§ **YOUR TASK**
Would you extract the whole listing below and retype it exactly?

§ **MATERIALS PROVIDED**
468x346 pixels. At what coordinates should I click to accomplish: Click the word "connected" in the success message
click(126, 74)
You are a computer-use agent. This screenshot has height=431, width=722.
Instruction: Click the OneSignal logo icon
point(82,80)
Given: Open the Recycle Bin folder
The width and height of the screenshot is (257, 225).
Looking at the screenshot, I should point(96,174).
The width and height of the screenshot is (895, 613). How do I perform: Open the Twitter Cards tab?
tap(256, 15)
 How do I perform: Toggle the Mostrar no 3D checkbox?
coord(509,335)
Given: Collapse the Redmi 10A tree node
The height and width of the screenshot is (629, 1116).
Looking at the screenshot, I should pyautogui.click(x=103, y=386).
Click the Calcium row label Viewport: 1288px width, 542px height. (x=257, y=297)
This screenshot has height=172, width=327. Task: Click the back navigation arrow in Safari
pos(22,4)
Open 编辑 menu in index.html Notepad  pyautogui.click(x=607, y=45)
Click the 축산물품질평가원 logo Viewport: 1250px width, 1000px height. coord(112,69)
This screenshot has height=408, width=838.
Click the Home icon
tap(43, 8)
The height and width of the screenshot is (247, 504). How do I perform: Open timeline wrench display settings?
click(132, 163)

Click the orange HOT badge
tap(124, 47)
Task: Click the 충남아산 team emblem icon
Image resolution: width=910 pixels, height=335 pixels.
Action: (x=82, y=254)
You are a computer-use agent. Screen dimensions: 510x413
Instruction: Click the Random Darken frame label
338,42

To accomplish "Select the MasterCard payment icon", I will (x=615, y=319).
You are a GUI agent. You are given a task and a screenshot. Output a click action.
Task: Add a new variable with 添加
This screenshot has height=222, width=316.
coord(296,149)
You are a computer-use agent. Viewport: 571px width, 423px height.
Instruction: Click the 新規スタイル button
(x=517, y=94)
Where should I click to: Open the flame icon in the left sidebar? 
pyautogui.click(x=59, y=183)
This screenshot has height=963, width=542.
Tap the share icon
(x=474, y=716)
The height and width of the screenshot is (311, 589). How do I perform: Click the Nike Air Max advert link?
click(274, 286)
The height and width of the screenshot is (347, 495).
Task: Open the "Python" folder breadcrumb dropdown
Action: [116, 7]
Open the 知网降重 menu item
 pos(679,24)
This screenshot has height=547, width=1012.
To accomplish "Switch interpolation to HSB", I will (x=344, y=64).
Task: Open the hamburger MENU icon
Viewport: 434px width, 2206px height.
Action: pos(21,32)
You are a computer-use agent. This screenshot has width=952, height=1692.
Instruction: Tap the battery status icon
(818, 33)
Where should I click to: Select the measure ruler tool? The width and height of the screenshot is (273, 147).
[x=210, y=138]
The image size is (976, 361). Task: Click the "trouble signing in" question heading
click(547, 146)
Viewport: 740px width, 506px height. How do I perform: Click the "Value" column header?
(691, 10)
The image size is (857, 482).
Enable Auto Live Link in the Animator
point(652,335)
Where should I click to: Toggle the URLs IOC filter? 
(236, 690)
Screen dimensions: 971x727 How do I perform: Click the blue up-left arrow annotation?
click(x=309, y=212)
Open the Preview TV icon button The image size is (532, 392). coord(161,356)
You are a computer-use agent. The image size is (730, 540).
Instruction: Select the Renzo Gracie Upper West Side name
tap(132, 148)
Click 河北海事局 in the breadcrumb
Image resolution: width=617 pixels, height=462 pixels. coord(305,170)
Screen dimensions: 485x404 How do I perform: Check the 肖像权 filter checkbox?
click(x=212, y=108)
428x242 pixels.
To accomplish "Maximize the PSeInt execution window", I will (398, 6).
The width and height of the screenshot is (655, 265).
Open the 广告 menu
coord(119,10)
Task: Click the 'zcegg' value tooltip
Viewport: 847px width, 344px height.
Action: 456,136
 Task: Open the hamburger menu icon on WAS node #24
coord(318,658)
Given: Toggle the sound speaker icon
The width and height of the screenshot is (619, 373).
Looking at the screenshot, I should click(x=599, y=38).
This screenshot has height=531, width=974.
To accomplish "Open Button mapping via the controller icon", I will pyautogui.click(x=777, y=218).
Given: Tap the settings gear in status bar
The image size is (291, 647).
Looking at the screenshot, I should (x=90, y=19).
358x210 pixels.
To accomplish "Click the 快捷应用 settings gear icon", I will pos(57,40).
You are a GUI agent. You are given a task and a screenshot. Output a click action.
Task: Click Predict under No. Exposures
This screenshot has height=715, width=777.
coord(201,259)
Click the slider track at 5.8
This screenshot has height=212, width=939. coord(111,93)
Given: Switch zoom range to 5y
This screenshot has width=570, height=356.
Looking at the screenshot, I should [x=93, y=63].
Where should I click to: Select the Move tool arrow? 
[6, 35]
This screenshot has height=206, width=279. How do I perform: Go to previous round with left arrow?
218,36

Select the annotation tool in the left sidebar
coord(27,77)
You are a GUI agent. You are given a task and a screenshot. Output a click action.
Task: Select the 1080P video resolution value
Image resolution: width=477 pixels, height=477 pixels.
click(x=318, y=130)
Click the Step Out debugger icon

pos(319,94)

§ **TASK RESPONSE**
468x346 pixels. At what coordinates should I click to accomplish: Click the word "connected" in the success message
click(126, 74)
You are a computer-use agent. This screenshot has height=431, width=722.
Instruction: Click the OneSignal logo icon
point(82,80)
Given: Open the Recycle Bin folder
The width and height of the screenshot is (257, 225).
Looking at the screenshot, I should point(96,174).
The width and height of the screenshot is (895, 613). How do I perform: Open the Twitter Cards tab?
tap(256, 15)
 How do I perform: Toggle the Mostrar no 3D checkbox?
coord(509,335)
Given: Collapse the Redmi 10A tree node
The height and width of the screenshot is (629, 1116).
Looking at the screenshot, I should pyautogui.click(x=103, y=386).
Click the Calcium row label Viewport: 1288px width, 542px height. (x=257, y=297)
This screenshot has height=172, width=327. Task: Click the back navigation arrow in Safari
pos(22,4)
Open 编辑 menu in index.html Notepad  pyautogui.click(x=607, y=45)
Click the 축산물품질평가원 logo Viewport: 1250px width, 1000px height. coord(112,69)
This screenshot has height=408, width=838.
Click the Home icon
tap(43, 8)
The height and width of the screenshot is (247, 504). How do I perform: Open timeline wrench display settings?
click(132, 163)

Click the orange HOT badge
tap(124, 47)
Task: Click the 충남아산 team emblem icon
Image resolution: width=910 pixels, height=335 pixels.
Action: (x=82, y=254)
You are a computer-use agent. Screen dimensions: 510x413
Instruction: Click the Random Darken frame label
338,42

To accomplish "Select the MasterCard payment icon", I will (x=615, y=319).
You are a GUI agent. You are given a task and a screenshot. Output a click action.
Task: Add a new variable with 添加
This screenshot has height=222, width=316.
coord(296,149)
You are a computer-use agent. Viewport: 571px width, 423px height.
Instruction: Click the 新規スタイル button
(x=517, y=94)
Where should I click to: Open the flame icon in the left sidebar? 
pyautogui.click(x=59, y=183)
This screenshot has height=963, width=542.
Tap the share icon
(x=474, y=716)
The height and width of the screenshot is (311, 589). How do I perform: Click the Nike Air Max advert link?
click(274, 286)
The height and width of the screenshot is (347, 495).
Task: Open the "Python" folder breadcrumb dropdown
Action: [116, 7]
Open the 知网降重 menu item
 pos(679,24)
This screenshot has height=547, width=1012.
To accomplish "Switch interpolation to HSB", I will (x=344, y=64).
Task: Open the hamburger MENU icon
Viewport: 434px width, 2206px height.
Action: pos(21,32)
You are a computer-use agent. This screenshot has width=952, height=1692.
Instruction: Tap the battery status icon
(818, 33)
Where should I click to: Select the measure ruler tool? The width and height of the screenshot is (273, 147).
[x=210, y=138]
The image size is (976, 361). Task: Click the "trouble signing in" question heading
click(547, 146)
Viewport: 740px width, 506px height. How do I perform: Click the "Value" column header?
(691, 10)
The image size is (857, 482).
Enable Auto Live Link in the Animator
point(652,335)
Where should I click to: Toggle the URLs IOC filter? 
(236, 690)
Screen dimensions: 971x727 How do I perform: Click the blue up-left arrow annotation?
click(x=309, y=212)
Open the Preview TV icon button The image size is (532, 392). coord(161,356)
You are a computer-use agent. The image size is (730, 540).
Instruction: Select the Renzo Gracie Upper West Side name
tap(132, 148)
Click 河北海事局 in the breadcrumb
Image resolution: width=617 pixels, height=462 pixels. coord(305,170)
Screen dimensions: 485x404 How do I perform: Check the 肖像权 filter checkbox?
click(x=212, y=108)
428x242 pixels.
To accomplish "Maximize the PSeInt execution window", I will (398, 6).
The width and height of the screenshot is (655, 265).
Open the 广告 menu
coord(119,10)
Task: Click the 'zcegg' value tooltip
Viewport: 847px width, 344px height.
Action: 456,136
 Task: Open the hamburger menu icon on WAS node #24
coord(318,658)
Given: Toggle the sound speaker icon
The width and height of the screenshot is (619, 373).
Looking at the screenshot, I should click(x=599, y=38).
This screenshot has height=531, width=974.
To accomplish "Open Button mapping via the controller icon", I will pyautogui.click(x=777, y=218).
Given: Tap the settings gear in status bar
The image size is (291, 647).
Looking at the screenshot, I should (x=90, y=19).
358x210 pixels.
To accomplish "Click the 快捷应用 settings gear icon", I will pos(57,40).
You are a GUI agent. You are given a task and a screenshot. Output a click action.
Task: Click Predict under No. Exposures
This screenshot has height=715, width=777.
coord(201,259)
Click the slider track at 5.8
This screenshot has height=212, width=939. coord(111,93)
Given: Switch zoom range to 5y
This screenshot has width=570, height=356.
Looking at the screenshot, I should [x=93, y=63].
Where should I click to: Select the Move tool arrow? 
[6, 35]
This screenshot has height=206, width=279. How do I perform: Go to previous round with left arrow?
218,36

Select the annotation tool in the left sidebar
coord(27,77)
You are a GUI agent. You are given a task and a screenshot. Output a click action.
Task: Select the 1080P video resolution value
Image resolution: width=477 pixels, height=477 pixels.
click(x=318, y=130)
Click the Step Out debugger icon

pos(319,94)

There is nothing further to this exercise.